Secondary
The Nyeri main bus terminus popularly known as the 2NK bus stage was buzzing with activity for the better part of Monday morning as secondary schools started sending learners home due to the teachers’ strike.
From as early as 9am, students from different secondary schools could be seen in the town’s popular streets making their way home after spending five days in school. The few who agreed to speak to KNA on condition of anonymity said that their principals had asked them to return home to their parents and wait for a communication on the next re-opening dates.
When reached for a comment on the mass indefinite closure of schools, the Nyeri County Director of Education, County Teachers Service Commission Director and the Kenya Secondary School Heads Association chairman declined to comment.
The 2024 third term started on Monday last week and is expected to run until October 26 when the national exams will commence. The academic calendar was however disrupted last week by the industrial action called by the Kenya Union of Post Primary Teachers (KUPPET). The teachers are demanding full implementation of the 2021-2025 Collective Bargaining Agreement among a list of other demands.
“If the government agrees to meet all the listed demands, we will have no reason to continue with the strike,” stated Nyeri branch KUPPET executive secretary, Francis Wanjohi.
The union also wants the government to promote the 130,000 teachers who have stagnated in their current job grades within this financial year. They are also demanding the immediate confirmation of 46,000 Junior Secondary School intern teachers to permanent and pensionable terms and the employment of 20,000 additional teachers to address the huge deficit in Junior Secondary Schools.
The secondary school teachers also want the government and the TSC to resolve the collapse of teachers’ medical cover and resolve the non-remittance of loans and National Social Security Fund deductions from teachers by TSC.
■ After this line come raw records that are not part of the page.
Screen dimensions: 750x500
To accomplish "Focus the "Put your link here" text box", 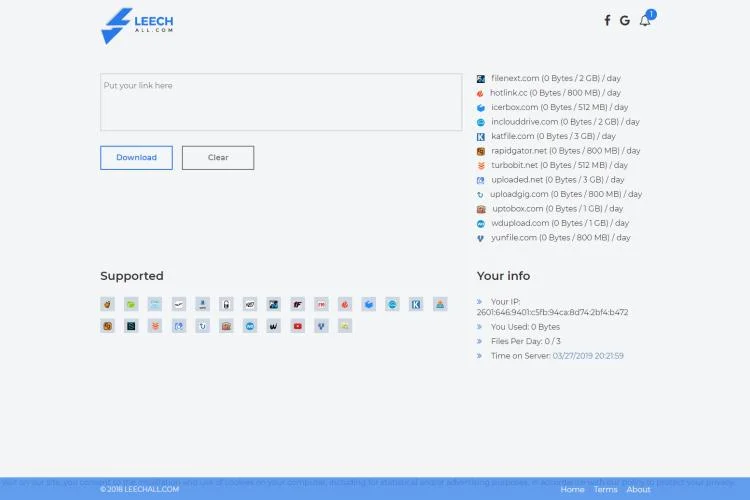I will (281, 102).
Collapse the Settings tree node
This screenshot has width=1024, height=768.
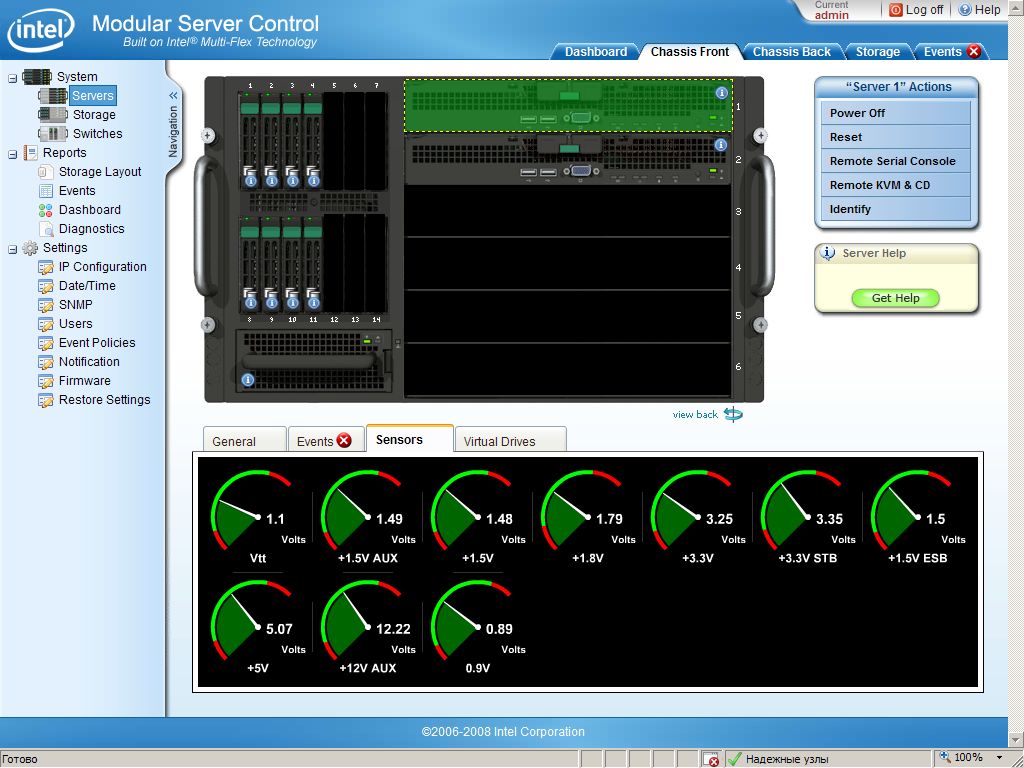coord(12,248)
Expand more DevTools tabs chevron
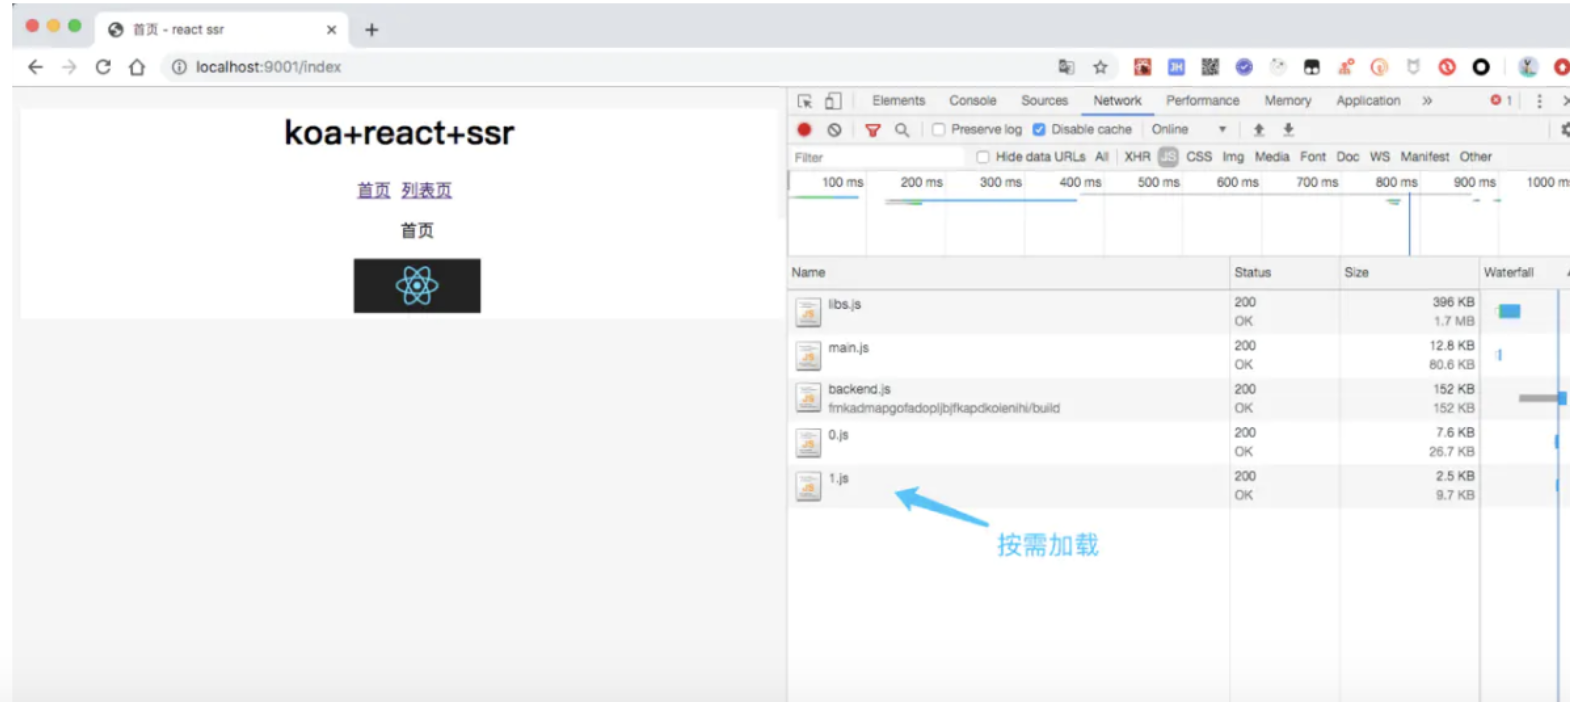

On Sunday, KUPPET National Governing Council agreed to proceed with the strike which entered its second week on Monday(today). The Union’s Secretary General Akello Misori highlighted the stagnation of teachers in the same job groups as a critical issue that must be addressed urgently by the Teachers Service Commission (TSC).
He also demanded the withdrawal of the Career Progression Guidelines (CPG) enforced by the TSC. Misori has also insisted that any return-to-work agreement must be grounded in a genuine commitment from TSC to address teachers’ concerns.
“Any meaningful move to the negotiation table must be hinged on quashing the current retarded Career Progression Guidelines. We have moved from industrial action to a struggle to liberate the teachers from the slavery. We have been pushed too much to this and we believe we have the capacity,” said Misori in a presser on Sunday in Nairobi.